Lending to the Borrower from Hell: Debt, Taxes, and Default in the Age of Philip II
I'm quite glad that Firaxis made Philip II of Spain as one of the leaders in Civ 6, because I'm bit of a Philip-fanboy, in no small part due to Geoffrey Parker's The Grand Strategy of Philip II. It's easy to be fans of "great" leaders like Augustus or Charlemagne, so I think it's more interesting to see people liking clearly flawed leaders like Huizong or Commodus. Returning to Philip II, his 3 failures most commonly bandied about are his handling of the Dutch revolt, Spanish Armada, and his numerous bankruptcies. It's this last one that's the subject of this book. The popular view is that since more sophisticated ideas on inflation, interest rates, and credit weren't developed until the 19th century, it shouldn't be too surprising to see rulers like Edward I of England or Philip IV of France rack up debt. Thus, we get depictions of foolishly reckless moneylenders unwittingly rushing to their economic ruin by lending to a spendthrift king by historians such as Fernand Braudel (no offense, Braudel-sama, I still love ya).
But leave it to revisionists to show how fluid the study of history is. Economists Drelichman and Voth convincingly overturn the above-stated traditional view by first distinguishing between juros (long-term debt) and asientos (short-term debt) that the Spanish monarchy took, and examining both the monarchy's debt-sustainability and these contracts' profitability for moneylenders. The results? Surprise, surprise, the reports of Philip II's bankruptcies are greatly exaggerated. Basically, it turns out that Philip II never once defaulted on his juros, while the asientos he did default on were not because of straight-up insolvency, but rather illiquidity. That is to say, the Spanish state could perfectly sustain all the asientos it took, but at times, when there were unforeseen incidents that shot up spending, there weren't enough to cash or liquid assets to cover the scheduled payment. Or to put it in even simpler terms, it's as if you had a certain paycheck for $100 tomorrow, but you only have $20 in your wallet now and your friend Shylock Shekelstein is demanding you repay him $50 now.
More like "Plus Ultra Inflation," amirite? |
All in all, this is a really great book, though probably too data-heavy for people who don't like numbers. Major props to all the research assistants involved who probably spent hundreds of hours poring over the details of Philip II's asientos and Spanish fiscal health to make this book possible.
Fountain of Fortune: Money and Monetary Policy in China, 1000-1700
A year ago, I read A Monetary History of the Ottoman Empire and while I found it informative, I found disappointing its lack of discussion on how Ottoman intellectuals and policy-makers conceived of money. As such, while it was heavy on the What (what happened with coinage), it was short on the Why. Richard von Glahn's Fountain of the Fortune, on the other hand, is exactly the kind of monetary history I want to read for any state. Not only does he describe how coins and money evolved through the Song to the early Qing periods, but at every step of the way, he discusses how prominent intellectuals conceived the function and the greater social utility of money, and how they influenced (or failed to influence) official state policy.

= TO-DO LIST =
a – For each statement about the book reviews, answer yes or no and quote the words that decide it: (i) Philip II defaulted on his juros at least once. (ii) The reviewer found the Ottoman monetary history strong on why coinage changed but weak on what happened. (iii) Fountain of Fortune traces money from the Song to the early Qing periods.
b – Answer from the book reviews:
(i) Which two economists wrote the book on Philip II's debt?
(ii) Which historian is named for portraying the moneylenders as reckless?
(iii) Who wrote Fountain of Fortune?
The records can be skipped; nothing here depends on them.

= DATA LISTING =
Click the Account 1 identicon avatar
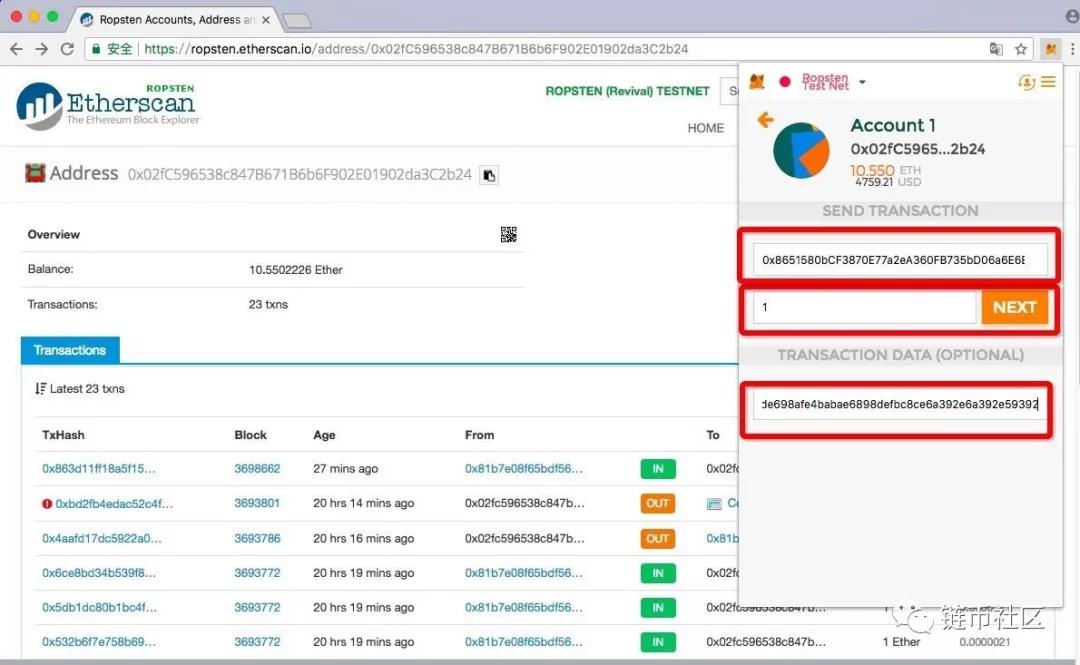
...
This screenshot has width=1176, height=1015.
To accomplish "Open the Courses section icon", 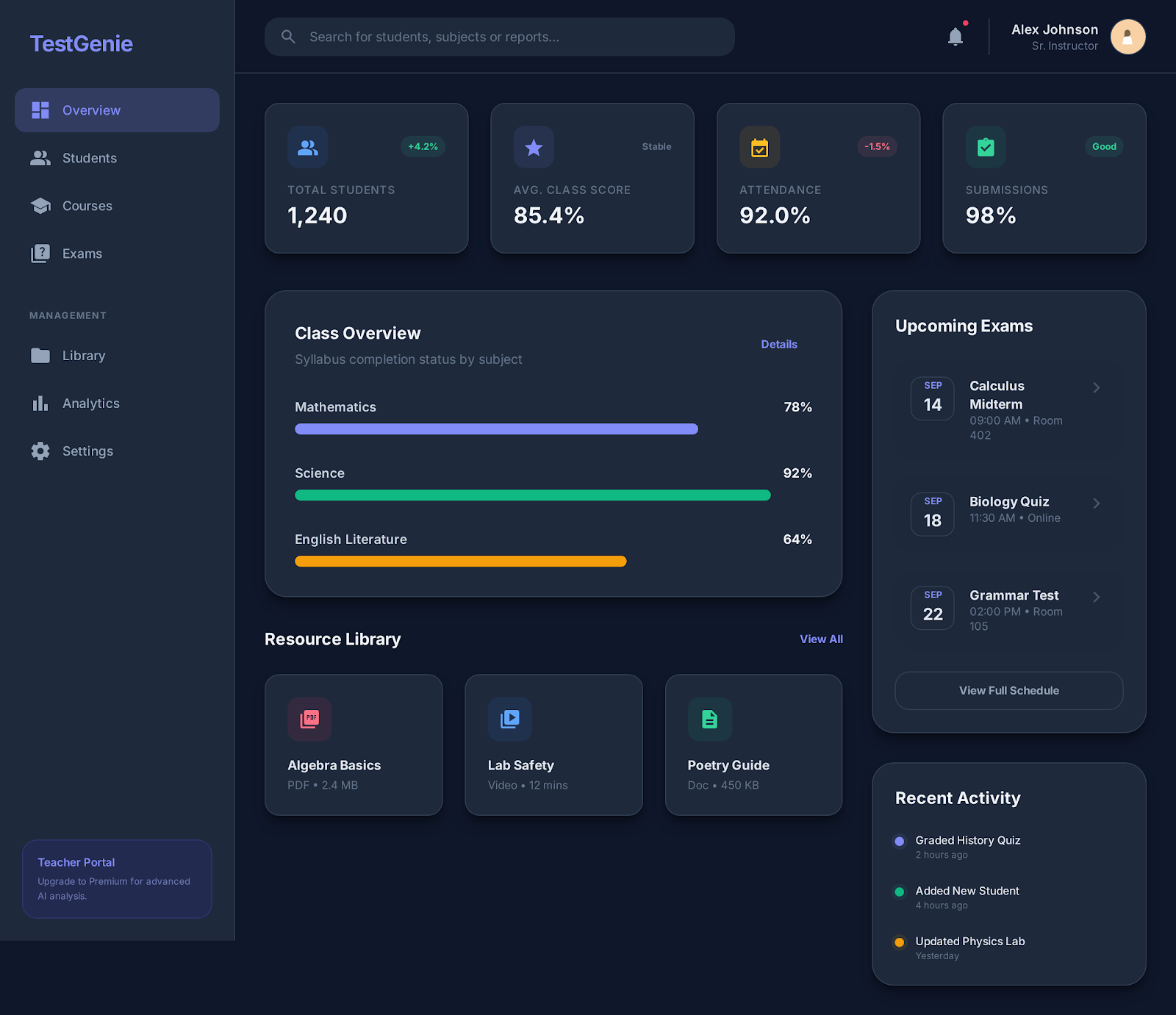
--
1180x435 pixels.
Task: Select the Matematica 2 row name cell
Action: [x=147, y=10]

= ANSWERS TO THE TASKS =
a –
(i) No: "Philip II never once defaulted on his juros"
(ii) No: "it was heavy on the What (what happened with coinage), it was short on the Why"
(iii) Yes: "how coins and money evolved through the Song to the early Qing periods"

b –
(i) Drelichman and Voth
(ii) Fernand Braudel
(iii) Richard von Glahn